Last May, Croat and Serb leaders met secretly in Graz, Austria, to discuss the partition of Bosnia-Herzegovina. According to Misha Glenny, writing in the Aug. 13 New York Review of Books, “Article 1 of the Graz Agreement states that ‘in Mostar (the capital of Herzegovina), the Serbian side considers that the border is the Neretva River, and the Croatian side considers that the whole city of Mostar is included in the Croatian unit.’ ” Since the Neretva River divides Mostar, this agreement to disagree grimly symbolizes the antagonism between the two groups. But Glenny goes on: “Both the Croats and Serbs conveniently forget that Muslims make up the single largest national group in Mostar. . . . “
The worst of the documented atrocities in Bosnia-Herzegovina have targeted Muslims. And many fear that these horrors are just a prelude to the expected Serbian attacks against the Muslim Albanians, who constitute 90% of the province of Kosovo and 33% of the former Yugoslav republic of Macedonia.
Albania has stated that it will go to the military rescue of these ethnic Albanians.
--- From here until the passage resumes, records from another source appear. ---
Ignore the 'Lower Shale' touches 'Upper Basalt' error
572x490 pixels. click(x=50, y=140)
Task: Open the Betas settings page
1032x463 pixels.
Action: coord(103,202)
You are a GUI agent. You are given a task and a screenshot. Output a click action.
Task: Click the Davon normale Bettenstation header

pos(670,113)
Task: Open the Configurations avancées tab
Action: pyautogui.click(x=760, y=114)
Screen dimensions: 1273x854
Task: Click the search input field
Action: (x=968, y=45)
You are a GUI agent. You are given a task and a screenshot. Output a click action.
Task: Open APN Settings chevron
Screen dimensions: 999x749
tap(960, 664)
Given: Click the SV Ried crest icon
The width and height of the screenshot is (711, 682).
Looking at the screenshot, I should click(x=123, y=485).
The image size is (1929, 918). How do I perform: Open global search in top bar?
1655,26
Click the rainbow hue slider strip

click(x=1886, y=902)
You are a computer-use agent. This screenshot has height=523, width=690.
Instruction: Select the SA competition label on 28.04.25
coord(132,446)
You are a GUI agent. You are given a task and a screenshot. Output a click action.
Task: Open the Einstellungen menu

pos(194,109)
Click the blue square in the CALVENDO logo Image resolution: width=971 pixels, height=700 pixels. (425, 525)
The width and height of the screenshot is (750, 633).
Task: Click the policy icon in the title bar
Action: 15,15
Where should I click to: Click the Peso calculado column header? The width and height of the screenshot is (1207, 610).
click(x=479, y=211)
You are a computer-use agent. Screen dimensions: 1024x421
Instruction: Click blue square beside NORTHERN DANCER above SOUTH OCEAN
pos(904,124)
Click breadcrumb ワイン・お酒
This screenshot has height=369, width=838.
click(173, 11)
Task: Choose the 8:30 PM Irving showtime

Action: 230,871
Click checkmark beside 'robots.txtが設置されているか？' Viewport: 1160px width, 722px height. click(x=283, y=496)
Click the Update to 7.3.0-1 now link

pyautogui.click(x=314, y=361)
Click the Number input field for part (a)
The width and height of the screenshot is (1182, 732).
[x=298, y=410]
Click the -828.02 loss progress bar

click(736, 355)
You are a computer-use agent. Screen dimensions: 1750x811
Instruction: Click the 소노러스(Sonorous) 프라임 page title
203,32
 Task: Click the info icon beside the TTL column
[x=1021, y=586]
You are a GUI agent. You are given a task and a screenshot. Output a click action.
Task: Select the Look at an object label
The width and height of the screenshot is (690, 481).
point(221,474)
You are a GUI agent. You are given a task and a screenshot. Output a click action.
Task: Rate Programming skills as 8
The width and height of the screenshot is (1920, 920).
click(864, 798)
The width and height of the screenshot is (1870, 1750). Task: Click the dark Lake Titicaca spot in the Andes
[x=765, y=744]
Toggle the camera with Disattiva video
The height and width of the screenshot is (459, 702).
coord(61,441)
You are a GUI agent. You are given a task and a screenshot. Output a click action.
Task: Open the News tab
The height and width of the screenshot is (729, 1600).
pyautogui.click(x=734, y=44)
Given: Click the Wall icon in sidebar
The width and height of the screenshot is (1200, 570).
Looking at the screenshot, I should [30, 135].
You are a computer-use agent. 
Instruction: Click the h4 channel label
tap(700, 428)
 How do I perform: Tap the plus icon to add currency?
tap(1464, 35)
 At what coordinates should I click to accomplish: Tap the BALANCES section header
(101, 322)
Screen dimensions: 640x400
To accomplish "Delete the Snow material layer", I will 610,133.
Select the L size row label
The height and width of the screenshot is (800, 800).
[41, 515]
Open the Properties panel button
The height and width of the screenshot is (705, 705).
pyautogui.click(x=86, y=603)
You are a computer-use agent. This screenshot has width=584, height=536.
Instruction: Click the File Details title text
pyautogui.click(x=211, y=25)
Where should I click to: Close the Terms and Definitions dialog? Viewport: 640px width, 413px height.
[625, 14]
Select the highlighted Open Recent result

In early June, according to Glenny, Prime Minister Suleyman Demirel of Turkey, on a visit to Tirana, the Albanian capital, said that, in the event of a Serbo-Albanian war, his country would go to the assistance of Albania.
The prospect of Turkish land forces entering Macedonia, on the northern border of Greece, could have extremely dire consequences for relations between Turkey and Greece, ancestral enemies whose enmity has been held in check by their membership in NATO.
A month ago, Ted Galen Carpenter of the conservative Cato Institute dismissed calls for armed intervention in Yugoslavia as “foreign policy masochism,” writing: “The United States has no compelling interests or obligations that should lead it to become involved in the turmoil in Yugoslavia, either unilaterally or through NATO or the U.N. Conflict in Yugoslavia is based on longstanding ethnic and religious animosities that show little hope of being eased by outside intervention. Though the results of Serbian aggression may be tragic, they do not affect U.S. security interests.”
But by a chain reaction, these animosities could indeed affect long-term U.S. security interests. The attempts, meager though they were, to rescue the Jews from Hitler would never have been made if the decisive consideration had been that German anti-Semitism showed “little hope of being eased by outside intervention.”
In the post-Cold War world, Muslim-Christian relations both within Europe and between Europe and the Muslim world--including 6 million American Muslims--may be as important an element of Realpolitik in the new world order as free trade. Such calculations aside, no apology is needed for the “masochism” of rescuing the innocent from the slaughter.